**Task instructions:** Using the records below, filter for lines that contain the string "thumbnail" and copy them out.

───── Data for this exercise

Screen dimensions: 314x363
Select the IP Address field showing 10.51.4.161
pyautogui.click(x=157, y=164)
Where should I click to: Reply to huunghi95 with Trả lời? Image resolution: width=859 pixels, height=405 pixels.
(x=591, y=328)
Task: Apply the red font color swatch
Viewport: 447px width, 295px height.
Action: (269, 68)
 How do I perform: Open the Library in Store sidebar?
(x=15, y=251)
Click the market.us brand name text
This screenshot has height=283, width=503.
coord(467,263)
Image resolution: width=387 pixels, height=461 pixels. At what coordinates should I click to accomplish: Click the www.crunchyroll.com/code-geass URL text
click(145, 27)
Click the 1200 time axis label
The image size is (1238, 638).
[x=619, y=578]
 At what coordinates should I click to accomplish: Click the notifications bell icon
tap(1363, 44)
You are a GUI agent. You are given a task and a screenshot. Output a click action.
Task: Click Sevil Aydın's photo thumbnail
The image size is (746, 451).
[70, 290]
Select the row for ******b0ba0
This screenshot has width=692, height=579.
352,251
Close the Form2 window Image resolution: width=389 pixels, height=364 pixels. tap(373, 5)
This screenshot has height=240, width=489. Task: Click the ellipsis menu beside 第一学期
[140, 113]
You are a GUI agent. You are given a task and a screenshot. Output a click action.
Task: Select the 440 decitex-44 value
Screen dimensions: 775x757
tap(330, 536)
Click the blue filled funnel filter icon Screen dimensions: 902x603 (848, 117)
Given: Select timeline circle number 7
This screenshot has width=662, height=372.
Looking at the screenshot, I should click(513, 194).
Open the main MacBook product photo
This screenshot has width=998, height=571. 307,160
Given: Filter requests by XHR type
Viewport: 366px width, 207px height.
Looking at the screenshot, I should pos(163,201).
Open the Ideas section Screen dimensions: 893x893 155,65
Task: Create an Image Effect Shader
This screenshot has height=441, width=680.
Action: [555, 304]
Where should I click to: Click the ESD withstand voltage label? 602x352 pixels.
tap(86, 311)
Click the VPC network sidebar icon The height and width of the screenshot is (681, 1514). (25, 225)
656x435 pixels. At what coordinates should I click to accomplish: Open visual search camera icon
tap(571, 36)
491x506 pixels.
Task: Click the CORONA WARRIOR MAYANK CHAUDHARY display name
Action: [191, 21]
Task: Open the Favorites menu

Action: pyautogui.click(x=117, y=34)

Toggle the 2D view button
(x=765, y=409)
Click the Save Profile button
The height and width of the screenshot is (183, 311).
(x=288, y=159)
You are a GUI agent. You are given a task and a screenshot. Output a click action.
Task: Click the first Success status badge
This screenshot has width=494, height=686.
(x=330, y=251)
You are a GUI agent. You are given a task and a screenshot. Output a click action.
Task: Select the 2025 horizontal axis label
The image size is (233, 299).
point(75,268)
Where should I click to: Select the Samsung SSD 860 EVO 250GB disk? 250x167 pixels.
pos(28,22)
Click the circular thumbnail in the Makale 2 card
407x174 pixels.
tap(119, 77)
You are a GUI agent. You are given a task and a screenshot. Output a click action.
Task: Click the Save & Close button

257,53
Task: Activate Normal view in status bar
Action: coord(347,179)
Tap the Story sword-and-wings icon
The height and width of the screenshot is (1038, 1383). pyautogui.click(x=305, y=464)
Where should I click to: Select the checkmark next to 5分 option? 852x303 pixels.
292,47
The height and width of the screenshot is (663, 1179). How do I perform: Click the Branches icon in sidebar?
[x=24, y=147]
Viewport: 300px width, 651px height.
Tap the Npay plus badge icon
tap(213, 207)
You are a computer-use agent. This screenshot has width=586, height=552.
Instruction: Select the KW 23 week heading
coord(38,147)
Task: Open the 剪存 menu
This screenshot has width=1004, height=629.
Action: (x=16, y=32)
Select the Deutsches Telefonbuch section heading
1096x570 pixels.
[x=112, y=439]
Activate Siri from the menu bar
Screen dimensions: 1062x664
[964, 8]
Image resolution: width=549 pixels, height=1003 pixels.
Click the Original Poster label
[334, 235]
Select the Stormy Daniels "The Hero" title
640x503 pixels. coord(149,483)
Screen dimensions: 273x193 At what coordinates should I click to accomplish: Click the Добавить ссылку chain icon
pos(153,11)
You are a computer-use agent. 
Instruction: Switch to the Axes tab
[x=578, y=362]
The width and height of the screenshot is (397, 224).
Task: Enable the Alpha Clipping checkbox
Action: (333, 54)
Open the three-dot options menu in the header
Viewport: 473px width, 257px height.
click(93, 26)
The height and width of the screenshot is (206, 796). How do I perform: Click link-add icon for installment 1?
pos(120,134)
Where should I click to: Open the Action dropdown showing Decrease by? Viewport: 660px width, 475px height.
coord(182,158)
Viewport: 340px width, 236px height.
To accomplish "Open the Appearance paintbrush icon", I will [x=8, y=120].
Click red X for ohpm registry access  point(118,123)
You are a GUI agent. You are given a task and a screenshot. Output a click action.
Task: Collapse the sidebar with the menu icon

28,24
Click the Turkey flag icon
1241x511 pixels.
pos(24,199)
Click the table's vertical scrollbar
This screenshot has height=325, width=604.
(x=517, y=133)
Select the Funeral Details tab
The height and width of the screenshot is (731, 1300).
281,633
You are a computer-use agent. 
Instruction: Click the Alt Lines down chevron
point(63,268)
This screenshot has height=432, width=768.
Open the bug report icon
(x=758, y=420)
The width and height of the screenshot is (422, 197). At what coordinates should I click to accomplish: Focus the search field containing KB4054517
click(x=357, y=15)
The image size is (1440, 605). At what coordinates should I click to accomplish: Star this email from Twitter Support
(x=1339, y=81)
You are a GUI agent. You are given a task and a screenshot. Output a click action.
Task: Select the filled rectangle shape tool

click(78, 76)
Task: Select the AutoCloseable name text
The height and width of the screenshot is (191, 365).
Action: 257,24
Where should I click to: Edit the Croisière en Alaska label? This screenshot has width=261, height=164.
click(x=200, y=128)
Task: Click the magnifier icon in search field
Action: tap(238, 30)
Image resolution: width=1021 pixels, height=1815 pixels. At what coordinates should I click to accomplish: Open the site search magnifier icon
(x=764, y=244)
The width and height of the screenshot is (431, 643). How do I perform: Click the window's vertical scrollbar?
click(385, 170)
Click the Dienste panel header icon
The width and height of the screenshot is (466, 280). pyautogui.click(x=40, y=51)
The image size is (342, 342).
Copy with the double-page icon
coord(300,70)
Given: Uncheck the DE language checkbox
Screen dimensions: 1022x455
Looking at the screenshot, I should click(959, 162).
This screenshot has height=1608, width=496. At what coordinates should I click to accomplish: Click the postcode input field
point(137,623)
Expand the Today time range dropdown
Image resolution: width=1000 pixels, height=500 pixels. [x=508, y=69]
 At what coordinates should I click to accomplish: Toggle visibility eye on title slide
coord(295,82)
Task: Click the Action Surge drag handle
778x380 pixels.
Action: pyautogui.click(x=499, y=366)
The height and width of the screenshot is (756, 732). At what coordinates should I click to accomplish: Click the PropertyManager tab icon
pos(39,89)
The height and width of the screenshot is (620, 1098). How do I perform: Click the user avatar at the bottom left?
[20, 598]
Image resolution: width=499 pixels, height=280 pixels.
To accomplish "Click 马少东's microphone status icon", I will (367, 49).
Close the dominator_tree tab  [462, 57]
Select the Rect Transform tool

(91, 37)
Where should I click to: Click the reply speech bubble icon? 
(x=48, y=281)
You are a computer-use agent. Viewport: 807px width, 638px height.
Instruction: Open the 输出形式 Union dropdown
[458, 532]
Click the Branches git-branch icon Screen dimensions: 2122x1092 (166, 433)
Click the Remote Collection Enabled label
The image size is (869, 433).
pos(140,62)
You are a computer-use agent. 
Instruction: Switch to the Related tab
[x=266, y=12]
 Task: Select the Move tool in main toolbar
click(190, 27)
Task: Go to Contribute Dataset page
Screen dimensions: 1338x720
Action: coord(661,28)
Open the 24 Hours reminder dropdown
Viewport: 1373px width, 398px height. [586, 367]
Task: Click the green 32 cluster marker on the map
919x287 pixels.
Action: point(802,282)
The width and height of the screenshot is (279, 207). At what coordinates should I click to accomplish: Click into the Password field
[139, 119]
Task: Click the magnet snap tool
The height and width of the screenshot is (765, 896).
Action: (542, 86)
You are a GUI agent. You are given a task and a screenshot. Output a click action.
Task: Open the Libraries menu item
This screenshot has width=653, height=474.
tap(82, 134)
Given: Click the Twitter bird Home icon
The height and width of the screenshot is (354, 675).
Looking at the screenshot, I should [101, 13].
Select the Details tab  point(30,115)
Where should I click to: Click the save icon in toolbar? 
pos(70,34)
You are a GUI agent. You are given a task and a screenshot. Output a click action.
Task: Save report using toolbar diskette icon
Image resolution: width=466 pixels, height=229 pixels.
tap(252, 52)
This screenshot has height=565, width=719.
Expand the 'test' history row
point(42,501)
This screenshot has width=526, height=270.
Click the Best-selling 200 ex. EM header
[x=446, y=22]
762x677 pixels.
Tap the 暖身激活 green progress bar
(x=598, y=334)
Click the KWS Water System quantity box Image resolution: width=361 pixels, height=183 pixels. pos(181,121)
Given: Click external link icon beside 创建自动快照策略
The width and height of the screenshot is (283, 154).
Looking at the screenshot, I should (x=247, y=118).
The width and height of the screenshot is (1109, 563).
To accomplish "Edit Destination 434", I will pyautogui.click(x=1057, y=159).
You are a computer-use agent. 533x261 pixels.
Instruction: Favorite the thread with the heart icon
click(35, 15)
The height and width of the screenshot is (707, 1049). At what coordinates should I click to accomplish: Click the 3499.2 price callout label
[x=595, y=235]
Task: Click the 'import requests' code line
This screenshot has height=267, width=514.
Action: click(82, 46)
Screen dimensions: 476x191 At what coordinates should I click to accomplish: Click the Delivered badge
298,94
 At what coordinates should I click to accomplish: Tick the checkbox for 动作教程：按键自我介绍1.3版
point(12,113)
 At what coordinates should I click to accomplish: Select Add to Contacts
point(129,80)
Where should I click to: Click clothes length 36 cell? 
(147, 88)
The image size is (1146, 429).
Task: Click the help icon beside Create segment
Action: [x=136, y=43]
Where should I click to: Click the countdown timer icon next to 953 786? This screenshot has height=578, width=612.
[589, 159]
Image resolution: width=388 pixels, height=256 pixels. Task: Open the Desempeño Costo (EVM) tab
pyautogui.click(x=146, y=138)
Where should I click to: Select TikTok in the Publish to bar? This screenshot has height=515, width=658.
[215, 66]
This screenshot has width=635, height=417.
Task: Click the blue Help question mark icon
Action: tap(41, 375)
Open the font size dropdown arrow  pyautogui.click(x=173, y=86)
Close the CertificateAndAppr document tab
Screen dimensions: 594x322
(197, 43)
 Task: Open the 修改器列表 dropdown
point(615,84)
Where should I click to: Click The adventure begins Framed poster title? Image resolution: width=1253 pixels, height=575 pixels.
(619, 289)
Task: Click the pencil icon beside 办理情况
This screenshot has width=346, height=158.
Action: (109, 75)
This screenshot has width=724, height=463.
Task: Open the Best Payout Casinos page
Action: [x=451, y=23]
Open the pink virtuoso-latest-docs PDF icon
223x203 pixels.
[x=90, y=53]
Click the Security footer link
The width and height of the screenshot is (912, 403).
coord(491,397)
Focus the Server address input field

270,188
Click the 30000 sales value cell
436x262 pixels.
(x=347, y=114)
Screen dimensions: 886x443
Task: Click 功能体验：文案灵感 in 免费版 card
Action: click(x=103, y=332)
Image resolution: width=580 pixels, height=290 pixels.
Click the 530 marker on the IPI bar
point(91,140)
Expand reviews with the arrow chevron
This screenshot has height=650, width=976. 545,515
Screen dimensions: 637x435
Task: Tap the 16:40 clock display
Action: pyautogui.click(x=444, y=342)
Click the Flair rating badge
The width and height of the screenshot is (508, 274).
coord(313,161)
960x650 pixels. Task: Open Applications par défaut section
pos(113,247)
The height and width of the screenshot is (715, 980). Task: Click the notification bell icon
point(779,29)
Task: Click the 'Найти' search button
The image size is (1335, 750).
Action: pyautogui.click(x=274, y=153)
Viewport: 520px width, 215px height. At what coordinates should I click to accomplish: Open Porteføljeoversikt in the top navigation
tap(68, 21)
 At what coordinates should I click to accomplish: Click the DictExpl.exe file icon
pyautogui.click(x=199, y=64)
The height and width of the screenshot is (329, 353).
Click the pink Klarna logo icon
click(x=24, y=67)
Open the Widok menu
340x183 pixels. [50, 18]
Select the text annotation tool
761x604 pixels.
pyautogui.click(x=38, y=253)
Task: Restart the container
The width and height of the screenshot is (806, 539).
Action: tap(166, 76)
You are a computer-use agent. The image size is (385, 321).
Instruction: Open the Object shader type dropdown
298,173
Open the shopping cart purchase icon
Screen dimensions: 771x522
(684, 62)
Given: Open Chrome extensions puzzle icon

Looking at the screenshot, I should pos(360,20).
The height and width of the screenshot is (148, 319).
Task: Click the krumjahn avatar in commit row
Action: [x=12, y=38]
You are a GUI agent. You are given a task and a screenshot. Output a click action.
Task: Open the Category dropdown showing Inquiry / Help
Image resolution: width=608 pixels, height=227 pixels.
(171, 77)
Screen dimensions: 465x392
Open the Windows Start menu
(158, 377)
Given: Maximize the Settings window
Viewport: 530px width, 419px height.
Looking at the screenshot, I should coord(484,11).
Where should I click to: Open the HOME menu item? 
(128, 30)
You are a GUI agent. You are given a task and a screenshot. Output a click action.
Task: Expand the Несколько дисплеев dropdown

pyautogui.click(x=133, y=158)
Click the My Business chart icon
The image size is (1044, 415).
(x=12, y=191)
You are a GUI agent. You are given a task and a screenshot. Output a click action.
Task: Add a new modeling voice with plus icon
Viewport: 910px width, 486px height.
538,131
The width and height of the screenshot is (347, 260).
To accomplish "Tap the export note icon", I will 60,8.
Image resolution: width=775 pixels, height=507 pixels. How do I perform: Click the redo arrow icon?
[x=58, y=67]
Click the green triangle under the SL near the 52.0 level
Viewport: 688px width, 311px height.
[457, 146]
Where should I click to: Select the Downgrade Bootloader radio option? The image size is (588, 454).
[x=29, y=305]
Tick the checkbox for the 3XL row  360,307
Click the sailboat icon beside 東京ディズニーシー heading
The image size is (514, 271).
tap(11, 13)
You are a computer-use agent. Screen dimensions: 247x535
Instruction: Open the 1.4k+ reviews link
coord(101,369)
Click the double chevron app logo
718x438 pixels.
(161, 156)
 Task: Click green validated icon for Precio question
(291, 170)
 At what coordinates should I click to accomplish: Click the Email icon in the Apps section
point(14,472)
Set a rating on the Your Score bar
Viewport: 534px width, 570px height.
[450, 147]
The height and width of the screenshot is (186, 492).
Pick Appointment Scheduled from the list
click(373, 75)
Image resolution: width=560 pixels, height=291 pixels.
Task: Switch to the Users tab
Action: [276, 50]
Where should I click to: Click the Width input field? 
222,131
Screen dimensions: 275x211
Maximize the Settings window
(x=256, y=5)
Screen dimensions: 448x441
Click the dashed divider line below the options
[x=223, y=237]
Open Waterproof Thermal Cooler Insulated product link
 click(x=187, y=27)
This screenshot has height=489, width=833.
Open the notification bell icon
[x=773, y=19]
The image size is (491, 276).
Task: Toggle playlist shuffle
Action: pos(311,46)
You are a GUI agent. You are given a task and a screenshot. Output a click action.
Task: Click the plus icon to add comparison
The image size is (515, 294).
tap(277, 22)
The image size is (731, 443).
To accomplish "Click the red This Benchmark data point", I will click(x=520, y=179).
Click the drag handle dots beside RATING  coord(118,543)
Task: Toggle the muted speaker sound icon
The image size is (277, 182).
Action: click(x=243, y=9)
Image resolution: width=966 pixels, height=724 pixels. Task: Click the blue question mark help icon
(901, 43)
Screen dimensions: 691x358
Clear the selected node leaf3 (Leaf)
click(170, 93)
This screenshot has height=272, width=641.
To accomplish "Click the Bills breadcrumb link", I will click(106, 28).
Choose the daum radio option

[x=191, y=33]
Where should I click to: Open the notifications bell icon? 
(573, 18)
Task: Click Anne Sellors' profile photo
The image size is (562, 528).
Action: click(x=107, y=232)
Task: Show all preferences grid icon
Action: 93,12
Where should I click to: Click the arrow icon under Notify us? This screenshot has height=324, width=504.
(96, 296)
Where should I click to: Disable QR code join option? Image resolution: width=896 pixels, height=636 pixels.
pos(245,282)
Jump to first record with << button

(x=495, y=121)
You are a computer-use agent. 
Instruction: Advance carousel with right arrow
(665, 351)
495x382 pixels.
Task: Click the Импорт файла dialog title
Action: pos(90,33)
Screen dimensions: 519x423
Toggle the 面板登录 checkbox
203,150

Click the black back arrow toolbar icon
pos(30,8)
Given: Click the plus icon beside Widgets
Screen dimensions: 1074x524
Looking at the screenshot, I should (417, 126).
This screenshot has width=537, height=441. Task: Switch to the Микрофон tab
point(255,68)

──────────

**Your response:**
Task: Click Sevil Aydın's photo thumbnail
Click the circular thumbnail in the Makale 2 card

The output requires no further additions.